§ **EXERCISE PROMPT**
Produce a copy of every line in the records that holds the string "chart".

+ + + + + + +

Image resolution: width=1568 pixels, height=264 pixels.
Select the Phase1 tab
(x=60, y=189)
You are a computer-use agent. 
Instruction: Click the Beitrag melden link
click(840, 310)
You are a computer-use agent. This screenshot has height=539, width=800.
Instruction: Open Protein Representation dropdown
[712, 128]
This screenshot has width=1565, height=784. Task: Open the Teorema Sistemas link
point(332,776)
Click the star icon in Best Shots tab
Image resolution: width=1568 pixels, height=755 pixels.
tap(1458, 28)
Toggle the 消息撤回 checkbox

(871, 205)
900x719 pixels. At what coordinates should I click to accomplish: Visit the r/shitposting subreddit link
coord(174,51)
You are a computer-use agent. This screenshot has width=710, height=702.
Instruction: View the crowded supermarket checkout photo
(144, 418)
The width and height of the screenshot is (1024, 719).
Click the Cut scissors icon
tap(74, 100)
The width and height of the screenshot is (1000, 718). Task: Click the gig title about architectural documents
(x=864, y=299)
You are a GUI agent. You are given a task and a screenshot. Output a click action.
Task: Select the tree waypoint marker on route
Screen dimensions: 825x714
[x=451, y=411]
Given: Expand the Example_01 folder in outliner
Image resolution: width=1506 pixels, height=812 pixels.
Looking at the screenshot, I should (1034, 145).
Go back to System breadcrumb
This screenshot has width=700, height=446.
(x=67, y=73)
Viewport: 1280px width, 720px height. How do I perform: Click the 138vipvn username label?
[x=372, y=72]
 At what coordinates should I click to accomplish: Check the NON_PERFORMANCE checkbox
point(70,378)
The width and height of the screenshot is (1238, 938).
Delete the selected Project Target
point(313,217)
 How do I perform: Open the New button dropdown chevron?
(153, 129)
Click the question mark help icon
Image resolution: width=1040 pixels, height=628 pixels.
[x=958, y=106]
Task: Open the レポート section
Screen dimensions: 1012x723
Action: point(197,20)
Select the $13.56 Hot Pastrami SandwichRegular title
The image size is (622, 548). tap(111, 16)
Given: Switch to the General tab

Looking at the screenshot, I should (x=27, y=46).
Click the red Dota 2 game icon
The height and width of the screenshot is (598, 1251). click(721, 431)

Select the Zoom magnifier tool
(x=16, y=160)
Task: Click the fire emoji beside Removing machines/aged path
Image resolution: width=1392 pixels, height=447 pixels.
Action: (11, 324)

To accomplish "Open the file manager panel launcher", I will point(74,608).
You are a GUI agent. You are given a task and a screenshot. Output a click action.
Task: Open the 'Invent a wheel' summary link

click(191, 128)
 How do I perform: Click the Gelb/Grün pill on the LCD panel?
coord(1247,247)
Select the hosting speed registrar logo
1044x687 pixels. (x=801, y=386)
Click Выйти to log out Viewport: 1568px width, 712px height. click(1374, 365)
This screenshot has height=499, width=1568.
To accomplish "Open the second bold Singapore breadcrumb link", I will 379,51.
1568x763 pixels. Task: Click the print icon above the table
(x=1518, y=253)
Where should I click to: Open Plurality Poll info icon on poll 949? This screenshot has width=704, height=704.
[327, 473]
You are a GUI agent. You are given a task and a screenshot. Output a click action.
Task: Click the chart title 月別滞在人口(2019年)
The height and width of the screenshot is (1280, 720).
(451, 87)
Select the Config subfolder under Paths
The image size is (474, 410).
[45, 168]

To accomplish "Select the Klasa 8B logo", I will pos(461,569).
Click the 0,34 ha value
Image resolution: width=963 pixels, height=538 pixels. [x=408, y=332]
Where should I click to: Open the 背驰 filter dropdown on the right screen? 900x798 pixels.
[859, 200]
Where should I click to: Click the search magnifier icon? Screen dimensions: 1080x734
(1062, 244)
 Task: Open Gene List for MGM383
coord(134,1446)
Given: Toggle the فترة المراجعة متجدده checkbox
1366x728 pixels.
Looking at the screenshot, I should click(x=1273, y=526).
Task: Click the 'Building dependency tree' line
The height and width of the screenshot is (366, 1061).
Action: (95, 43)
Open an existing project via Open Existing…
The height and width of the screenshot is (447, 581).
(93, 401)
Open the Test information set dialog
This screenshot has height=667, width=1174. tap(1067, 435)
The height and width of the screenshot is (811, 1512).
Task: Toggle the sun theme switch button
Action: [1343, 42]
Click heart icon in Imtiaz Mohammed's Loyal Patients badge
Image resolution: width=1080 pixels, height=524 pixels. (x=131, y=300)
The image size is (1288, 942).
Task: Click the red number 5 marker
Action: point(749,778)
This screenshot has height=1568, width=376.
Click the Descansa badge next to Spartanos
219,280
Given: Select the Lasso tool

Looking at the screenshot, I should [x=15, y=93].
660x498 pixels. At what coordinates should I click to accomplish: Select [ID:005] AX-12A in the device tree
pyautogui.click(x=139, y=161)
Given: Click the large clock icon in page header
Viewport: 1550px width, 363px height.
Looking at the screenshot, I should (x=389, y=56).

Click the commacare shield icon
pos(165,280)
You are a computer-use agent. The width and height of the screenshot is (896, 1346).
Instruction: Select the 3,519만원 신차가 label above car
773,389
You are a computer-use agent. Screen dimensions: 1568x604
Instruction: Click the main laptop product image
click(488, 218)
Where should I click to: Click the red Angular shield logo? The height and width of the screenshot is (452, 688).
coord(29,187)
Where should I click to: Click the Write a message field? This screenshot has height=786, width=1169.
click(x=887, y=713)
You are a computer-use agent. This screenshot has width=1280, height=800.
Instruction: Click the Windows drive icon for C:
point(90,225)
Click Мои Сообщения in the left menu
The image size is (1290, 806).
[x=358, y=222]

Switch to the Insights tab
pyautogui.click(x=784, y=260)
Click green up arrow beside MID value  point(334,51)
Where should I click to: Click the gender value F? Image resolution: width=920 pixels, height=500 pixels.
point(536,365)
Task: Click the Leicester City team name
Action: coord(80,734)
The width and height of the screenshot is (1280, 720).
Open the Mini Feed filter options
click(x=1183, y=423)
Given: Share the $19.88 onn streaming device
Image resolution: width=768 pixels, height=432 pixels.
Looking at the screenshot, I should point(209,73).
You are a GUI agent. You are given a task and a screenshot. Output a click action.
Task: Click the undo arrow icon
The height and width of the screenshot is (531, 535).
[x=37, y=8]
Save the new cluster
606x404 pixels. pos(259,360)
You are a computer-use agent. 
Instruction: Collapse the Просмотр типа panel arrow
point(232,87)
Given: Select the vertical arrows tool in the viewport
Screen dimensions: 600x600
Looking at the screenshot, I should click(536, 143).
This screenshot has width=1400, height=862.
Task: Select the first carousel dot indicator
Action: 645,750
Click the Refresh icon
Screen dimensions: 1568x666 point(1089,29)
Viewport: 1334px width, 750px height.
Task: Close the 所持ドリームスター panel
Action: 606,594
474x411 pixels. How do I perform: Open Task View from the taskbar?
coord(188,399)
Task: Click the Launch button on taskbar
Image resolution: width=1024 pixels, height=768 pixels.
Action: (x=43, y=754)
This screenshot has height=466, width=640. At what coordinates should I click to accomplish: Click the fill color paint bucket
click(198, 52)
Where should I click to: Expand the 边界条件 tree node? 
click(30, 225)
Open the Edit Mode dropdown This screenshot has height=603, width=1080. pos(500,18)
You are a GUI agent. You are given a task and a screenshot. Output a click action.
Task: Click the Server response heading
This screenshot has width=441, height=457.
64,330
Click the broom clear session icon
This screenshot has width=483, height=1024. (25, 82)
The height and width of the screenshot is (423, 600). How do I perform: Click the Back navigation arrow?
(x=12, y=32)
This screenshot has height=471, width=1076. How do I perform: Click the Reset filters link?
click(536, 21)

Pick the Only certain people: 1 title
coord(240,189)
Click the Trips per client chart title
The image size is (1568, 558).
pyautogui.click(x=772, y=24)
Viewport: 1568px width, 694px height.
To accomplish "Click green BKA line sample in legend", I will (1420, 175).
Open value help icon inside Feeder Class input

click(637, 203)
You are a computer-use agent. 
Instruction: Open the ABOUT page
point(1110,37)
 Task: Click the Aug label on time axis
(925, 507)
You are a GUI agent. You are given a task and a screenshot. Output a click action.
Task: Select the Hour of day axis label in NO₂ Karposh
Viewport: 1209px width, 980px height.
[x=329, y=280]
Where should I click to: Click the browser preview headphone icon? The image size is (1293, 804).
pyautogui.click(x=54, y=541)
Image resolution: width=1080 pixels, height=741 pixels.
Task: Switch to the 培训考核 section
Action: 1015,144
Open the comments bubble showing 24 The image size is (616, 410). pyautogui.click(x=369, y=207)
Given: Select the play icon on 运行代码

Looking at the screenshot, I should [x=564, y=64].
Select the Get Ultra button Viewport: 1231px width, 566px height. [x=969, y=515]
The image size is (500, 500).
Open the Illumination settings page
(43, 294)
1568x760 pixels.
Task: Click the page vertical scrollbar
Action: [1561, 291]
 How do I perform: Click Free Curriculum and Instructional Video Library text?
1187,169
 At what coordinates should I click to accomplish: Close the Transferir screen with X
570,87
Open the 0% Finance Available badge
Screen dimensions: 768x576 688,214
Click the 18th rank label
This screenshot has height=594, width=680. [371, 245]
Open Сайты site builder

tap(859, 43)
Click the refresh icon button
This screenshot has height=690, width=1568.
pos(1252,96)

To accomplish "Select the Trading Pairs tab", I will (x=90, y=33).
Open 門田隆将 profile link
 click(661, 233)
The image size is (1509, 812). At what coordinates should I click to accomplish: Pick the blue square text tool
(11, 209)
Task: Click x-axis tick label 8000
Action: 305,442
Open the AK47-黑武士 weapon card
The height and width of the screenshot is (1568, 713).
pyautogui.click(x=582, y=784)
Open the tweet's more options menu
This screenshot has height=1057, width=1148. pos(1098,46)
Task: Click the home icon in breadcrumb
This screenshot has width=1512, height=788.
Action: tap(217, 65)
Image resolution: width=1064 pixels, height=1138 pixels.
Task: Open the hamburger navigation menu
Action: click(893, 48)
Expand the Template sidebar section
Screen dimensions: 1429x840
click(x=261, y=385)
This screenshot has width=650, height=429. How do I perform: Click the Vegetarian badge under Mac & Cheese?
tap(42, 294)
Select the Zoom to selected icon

+ + + + + + +

§ **RESULT**
Task: Click the chart title 月別滞在人口(2019年)
Click the Trips per client chart title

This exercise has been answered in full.